A la luz del día resultaba fácil ver dentro del agujero que habían hecho Billy y Davy. El cráneo había salido torcido y el cuerpo, dependiendo de lo largo que fuera, podía extenderse varios metros dentro de la piedra. Con una cabeza de un metro veinte de largo, podía medir perfectamente entre tres y cinco metros. Me metí a gatas en la cavidad y palpé la zona donde recordaba que terminaban las vertis del cráneo. Toqué una hilera de piedras redondeadas y empecé a escarbar para arrancarles la tierra y el barro.
En ese momento el Capitán Curi se acercó corriendo por detrás hecho una furia.
– ¡Tú! No me sorprende encontrarte aquí, pequeña bruja.
Lancé un grito y, tras saltar del agujero al suelo, me pegué al acantilado, aterrada de verme a solas con él.
– Apártese de mí… ¡Es mí coco! -exclamé.
El Capitán Curi me agarró el brazo y me lo retorció a la espalda. Era fuerte para su edad.
– ¿Conque intentando matarme, muchacha? ¡Te voy a dar una buena lección! -Tendió la mano hacia atrás para coger la pala.
Nunca llegué a saber qué lección me habría dado pues en ese instante el acantilado acudió en mi ayuda. Durante los años transcurridos desde entonces lo he visto a menudo como mi enemigo. Sin embargo, ese día el acantilado lanzó una lluvia de rocas, algunas del tamaño de las que yo había hecho rodar, acompañadas de un deslizamiento de guijarros. El Capitán Curi, que tenía la intención de hacerme daño, se convirtió de repente en mi salvador al apartarme del acantilado de un tirón justo antes de que una roca se desplomara donde yo había estado.
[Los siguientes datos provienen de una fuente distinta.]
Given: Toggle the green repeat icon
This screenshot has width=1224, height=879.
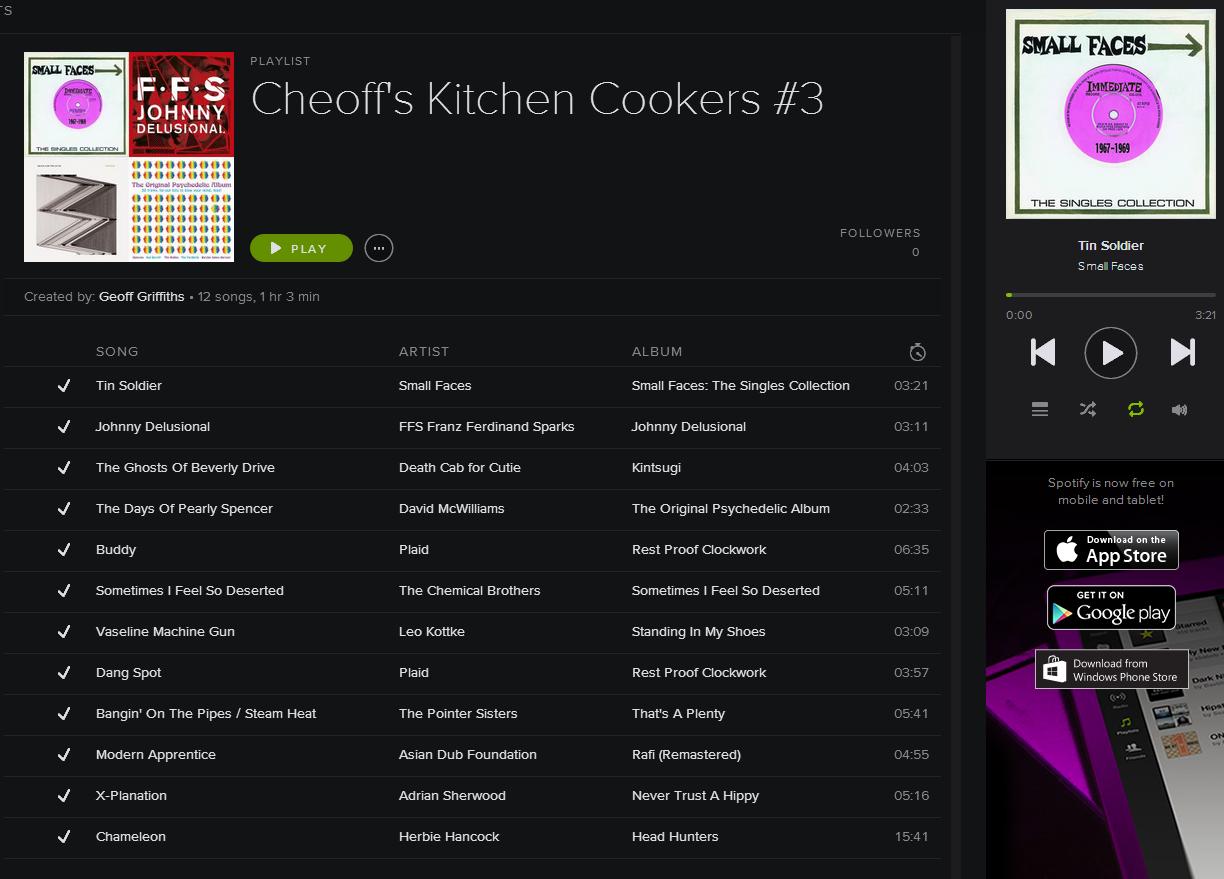Looking at the screenshot, I should pyautogui.click(x=1135, y=409).
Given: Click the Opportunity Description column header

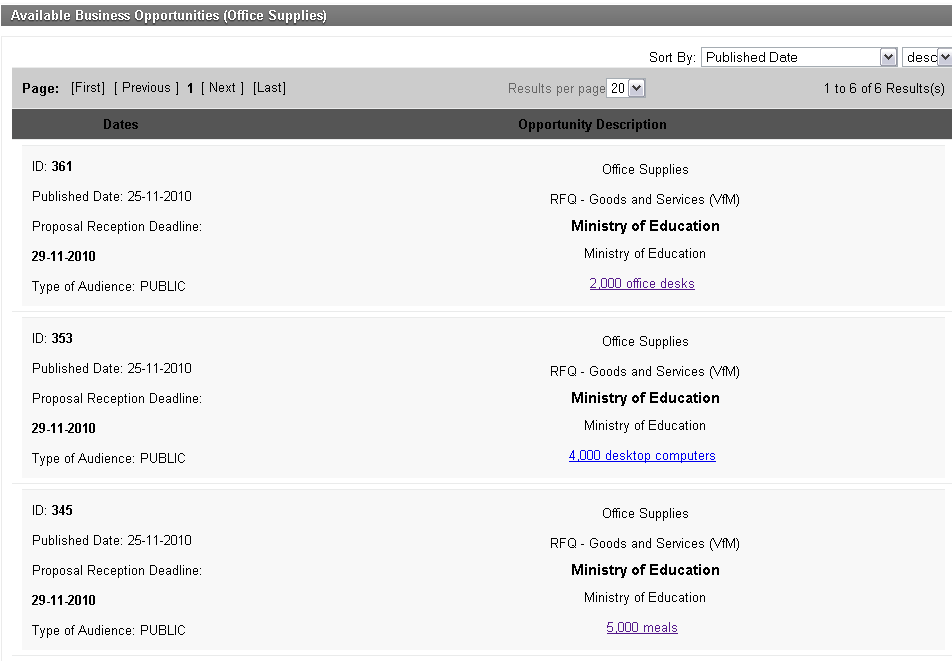Looking at the screenshot, I should click(x=592, y=125).
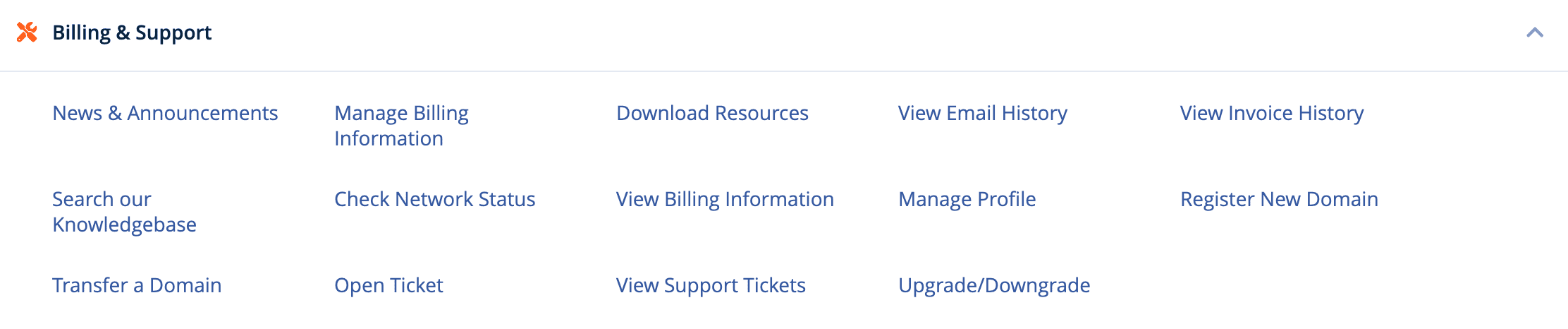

– ¡Deprisa! -gritó, y cogidos de la mano corrimos hacia el agua dando traspiés hasta situarnos a una distancia prudencial.
Cuando miramos hacia atrás, vimos que toda la parte superior del acantilado donde yo había estado poco antes se había desmoronado; había dejado de ser tierra sólida para convertirse en un río de piedras. El rugido de las rocas era como el trueno que había oído siendo un bebé, pero duró más y recorrió mi ser como las tinieblas, no como el zumbido intenso del rayo. Las rocas y los guijarros siguieron cayendo al pie del acantilado durante al menos un minuto. El Capitán Curi y yo permanecimos inmóviles, mirando y esperando.
Cuando por fin el acantilado dejó de moverse y se quedó en silencio, rompí a llorar. No solo porque había estado a punto de morir, sino también porque el desprendimiento de piedras tapaba por completo el agujero donde se hallaba el cuerpo del cocodrilo. Necesitaríamos excavar durante años para llegar hasta él. El Capitán Curi sacó del bolsillo una petaca de peltre, desenroscó el tapón, bebió un trago y me la ofreció. Me enjugué con la manga los ojos y la nariz y bebí. Nunca había probado el alcohol. Me abrasó la garganta y me hizo toser, pero dejé de llorar.
– Gracias, Capitán Curi -dije al devolverle la petaca.
– Los martillazos de ayer debieron de resquebrajar el acantilado y hacer que se desmoronara. Antes cayeron unas piedras, pero yo pensaba… -El Capitán Curi no terminó la frase-. Tendrás que trabajar lo indecible para sacar lo que haya ahí. -Señaló con la cabeza el desprendimiento de rocas-. Mi pala también está ahí dentro. Tendré que comprarme otra.
Era casi cómica la rapidez con que el trabajo duro lo disuadía de buscar algo. Ahora volvía a ser mí cocodrilo… enterrado bajo un montón de escombros.